This fibrocartilaginous structure is attached to the base of the proximal phalanx distal to the joint. From there, it forms a palmar continuation of the articular surface of the phalanx bone and its inner surface thus adds to the articular surface during extension.

In its proximal end, the volar plate becomes membranous and blends with the volar capsule which is attached to the head of the metacarpal bone. During flexion, the plate glides proximally down the volar surface of the metacarpal head. Its flexible attachment to the phalanx bone not only prevents it from restricting joint movements, but also prevents the long flexor tendons from being pinched in the joint. Flexion of the proximal phalanx is facilitated by the shape of the proximal edge, known as the volar recess, but this diaphanous end of the volar plate is also the part of the metacarpophalangeal joint that is most susceptible to injury during dislocations.

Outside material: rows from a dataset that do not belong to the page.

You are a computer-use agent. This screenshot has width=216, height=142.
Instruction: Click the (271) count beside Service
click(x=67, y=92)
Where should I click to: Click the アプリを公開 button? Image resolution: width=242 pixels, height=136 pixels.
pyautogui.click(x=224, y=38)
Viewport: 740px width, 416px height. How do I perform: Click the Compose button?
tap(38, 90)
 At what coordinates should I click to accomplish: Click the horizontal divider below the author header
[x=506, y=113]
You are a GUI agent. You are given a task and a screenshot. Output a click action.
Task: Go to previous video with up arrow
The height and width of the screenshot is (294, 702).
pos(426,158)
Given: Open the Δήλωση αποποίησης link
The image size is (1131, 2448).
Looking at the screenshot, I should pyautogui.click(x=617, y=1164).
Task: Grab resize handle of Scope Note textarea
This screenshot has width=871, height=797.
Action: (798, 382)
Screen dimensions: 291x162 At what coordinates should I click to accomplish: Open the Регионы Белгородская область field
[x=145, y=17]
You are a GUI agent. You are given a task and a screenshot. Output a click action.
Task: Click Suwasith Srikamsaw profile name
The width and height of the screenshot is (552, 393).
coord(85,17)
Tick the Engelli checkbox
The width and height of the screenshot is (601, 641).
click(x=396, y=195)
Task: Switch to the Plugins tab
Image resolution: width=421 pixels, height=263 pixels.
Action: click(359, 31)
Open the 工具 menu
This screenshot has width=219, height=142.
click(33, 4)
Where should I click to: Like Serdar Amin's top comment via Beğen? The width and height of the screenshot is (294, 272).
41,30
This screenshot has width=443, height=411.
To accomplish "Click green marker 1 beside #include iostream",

Due to its fibrocartilaginous composition, the plate is thus able to (1) resist tensile stresses while (2) restricting hyperextension and compression and (3) protecting the volar articular surface.

The palmar plate moves in three phases during joint flexion. First, it slides back toward the hand. Next, it is lifted away from the proximal phalanx by the A3 pulley. Last, a lip on the middle phalanx rolls into a recess on the plate. If the A3 pulley is not intact, the normal three phases of motion do not occur and instead the plate crumples.